WHAT YOU SHOULD DO => Up to and including the line with "Given: Expand more", output the records exactly as they appear.

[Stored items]
::::
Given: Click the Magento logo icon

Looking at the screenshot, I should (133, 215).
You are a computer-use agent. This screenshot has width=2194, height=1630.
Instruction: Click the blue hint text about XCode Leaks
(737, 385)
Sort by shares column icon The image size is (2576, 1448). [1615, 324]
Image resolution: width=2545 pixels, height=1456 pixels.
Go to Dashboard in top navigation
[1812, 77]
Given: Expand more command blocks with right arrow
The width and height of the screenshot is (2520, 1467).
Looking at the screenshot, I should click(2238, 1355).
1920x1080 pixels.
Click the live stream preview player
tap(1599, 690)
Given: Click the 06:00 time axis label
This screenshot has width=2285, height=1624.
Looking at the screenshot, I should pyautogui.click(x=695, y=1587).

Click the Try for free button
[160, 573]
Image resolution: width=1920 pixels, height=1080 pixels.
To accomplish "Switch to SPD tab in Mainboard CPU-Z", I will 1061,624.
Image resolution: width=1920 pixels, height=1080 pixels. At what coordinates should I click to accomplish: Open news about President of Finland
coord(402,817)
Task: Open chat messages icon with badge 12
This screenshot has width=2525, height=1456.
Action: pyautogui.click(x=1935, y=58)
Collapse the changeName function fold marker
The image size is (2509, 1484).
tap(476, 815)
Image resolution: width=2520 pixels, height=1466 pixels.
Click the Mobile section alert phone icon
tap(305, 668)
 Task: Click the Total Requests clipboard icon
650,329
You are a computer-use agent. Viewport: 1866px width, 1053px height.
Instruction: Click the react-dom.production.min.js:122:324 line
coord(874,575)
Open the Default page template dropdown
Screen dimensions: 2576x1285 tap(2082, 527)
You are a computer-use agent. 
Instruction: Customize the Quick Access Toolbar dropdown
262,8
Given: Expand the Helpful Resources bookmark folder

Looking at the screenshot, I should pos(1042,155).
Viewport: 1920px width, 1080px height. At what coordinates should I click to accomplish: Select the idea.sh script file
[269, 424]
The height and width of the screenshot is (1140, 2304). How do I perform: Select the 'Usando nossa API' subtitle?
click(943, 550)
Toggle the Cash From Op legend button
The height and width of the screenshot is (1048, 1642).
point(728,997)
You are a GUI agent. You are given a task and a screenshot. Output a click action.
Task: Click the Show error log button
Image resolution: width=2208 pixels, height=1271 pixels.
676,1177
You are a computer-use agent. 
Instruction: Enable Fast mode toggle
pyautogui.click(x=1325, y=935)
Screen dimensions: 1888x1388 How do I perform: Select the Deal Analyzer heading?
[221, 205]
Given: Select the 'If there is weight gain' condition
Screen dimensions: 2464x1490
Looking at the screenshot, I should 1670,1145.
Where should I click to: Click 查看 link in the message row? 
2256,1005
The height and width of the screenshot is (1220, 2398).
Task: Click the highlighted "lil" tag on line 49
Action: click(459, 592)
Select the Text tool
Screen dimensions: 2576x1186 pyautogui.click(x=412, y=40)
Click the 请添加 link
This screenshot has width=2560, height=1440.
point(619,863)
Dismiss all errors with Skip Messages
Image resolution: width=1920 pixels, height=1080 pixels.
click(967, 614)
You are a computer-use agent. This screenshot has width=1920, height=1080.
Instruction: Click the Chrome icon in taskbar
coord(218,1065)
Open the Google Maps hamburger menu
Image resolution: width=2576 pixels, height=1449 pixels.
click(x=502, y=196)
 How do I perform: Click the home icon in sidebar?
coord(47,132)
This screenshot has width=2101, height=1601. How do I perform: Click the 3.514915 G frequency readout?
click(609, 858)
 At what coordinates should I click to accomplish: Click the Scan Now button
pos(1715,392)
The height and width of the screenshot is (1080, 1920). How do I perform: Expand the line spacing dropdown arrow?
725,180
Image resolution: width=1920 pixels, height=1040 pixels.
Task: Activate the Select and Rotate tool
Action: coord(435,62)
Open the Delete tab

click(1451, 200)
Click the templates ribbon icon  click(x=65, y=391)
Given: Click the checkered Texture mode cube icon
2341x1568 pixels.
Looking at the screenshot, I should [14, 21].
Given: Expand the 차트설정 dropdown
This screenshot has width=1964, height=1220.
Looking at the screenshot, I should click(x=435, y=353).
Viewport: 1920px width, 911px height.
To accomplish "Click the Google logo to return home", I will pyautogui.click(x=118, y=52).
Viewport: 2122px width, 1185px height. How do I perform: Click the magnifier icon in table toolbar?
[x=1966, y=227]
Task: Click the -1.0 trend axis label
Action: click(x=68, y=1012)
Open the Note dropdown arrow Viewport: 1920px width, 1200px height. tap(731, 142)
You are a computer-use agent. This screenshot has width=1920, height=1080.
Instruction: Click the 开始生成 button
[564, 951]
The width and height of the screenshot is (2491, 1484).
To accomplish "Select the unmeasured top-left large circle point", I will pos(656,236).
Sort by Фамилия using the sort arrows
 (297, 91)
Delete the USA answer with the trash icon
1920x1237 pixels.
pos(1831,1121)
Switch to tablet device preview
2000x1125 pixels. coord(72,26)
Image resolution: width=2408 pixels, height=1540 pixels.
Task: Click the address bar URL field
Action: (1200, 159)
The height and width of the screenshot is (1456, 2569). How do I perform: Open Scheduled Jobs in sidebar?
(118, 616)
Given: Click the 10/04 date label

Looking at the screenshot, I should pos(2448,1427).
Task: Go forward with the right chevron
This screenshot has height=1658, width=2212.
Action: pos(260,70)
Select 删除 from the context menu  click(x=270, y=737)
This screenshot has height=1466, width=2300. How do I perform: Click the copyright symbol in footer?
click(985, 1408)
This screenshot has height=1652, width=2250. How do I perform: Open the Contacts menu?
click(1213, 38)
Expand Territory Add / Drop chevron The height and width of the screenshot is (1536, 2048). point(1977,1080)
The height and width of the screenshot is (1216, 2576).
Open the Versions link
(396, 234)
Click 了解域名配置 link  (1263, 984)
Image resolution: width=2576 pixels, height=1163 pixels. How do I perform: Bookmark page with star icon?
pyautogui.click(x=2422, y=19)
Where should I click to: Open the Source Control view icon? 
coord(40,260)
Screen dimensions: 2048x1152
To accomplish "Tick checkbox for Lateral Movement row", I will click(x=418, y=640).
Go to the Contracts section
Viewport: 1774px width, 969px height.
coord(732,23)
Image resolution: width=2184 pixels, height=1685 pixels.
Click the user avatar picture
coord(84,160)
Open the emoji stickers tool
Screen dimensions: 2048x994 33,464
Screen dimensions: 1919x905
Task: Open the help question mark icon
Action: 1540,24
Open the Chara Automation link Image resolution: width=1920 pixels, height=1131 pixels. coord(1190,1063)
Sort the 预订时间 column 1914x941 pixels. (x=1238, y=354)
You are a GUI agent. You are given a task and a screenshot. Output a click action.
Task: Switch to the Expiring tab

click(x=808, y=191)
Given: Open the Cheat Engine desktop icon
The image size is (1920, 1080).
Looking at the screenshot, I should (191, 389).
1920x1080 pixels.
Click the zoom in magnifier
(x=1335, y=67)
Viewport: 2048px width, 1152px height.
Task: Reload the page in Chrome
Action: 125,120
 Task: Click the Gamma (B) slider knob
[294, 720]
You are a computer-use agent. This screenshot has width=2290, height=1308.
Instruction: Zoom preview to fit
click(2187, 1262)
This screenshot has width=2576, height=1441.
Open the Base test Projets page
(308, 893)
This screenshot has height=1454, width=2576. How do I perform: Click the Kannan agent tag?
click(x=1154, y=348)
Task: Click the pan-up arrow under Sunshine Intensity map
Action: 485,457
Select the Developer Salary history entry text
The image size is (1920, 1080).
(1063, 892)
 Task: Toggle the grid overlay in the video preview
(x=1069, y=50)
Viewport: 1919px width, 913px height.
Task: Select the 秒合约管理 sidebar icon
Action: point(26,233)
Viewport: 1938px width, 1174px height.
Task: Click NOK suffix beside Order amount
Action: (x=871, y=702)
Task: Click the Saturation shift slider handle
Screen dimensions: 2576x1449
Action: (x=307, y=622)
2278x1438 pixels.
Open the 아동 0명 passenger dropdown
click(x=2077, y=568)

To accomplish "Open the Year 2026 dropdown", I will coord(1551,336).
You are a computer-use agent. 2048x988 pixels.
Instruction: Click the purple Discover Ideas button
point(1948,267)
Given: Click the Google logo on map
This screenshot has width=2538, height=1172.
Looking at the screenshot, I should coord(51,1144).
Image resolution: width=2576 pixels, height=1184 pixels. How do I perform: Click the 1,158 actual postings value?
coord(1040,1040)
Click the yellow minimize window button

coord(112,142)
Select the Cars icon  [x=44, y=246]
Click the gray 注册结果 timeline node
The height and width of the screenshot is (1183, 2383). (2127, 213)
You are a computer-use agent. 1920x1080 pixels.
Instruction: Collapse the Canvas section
::::
EXERCISE OUTPUT =>
Given: Click the Magento logo icon

Looking at the screenshot, I should (133, 215).
You are a computer-use agent. This screenshot has width=2194, height=1630.
Instruction: Click the blue hint text about XCode Leaks
(737, 385)
Sort by shares column icon The image size is (2576, 1448). [1615, 324]
Image resolution: width=2545 pixels, height=1456 pixels.
Go to Dashboard in top navigation
[1812, 77]
Given: Expand more command blocks with right arrow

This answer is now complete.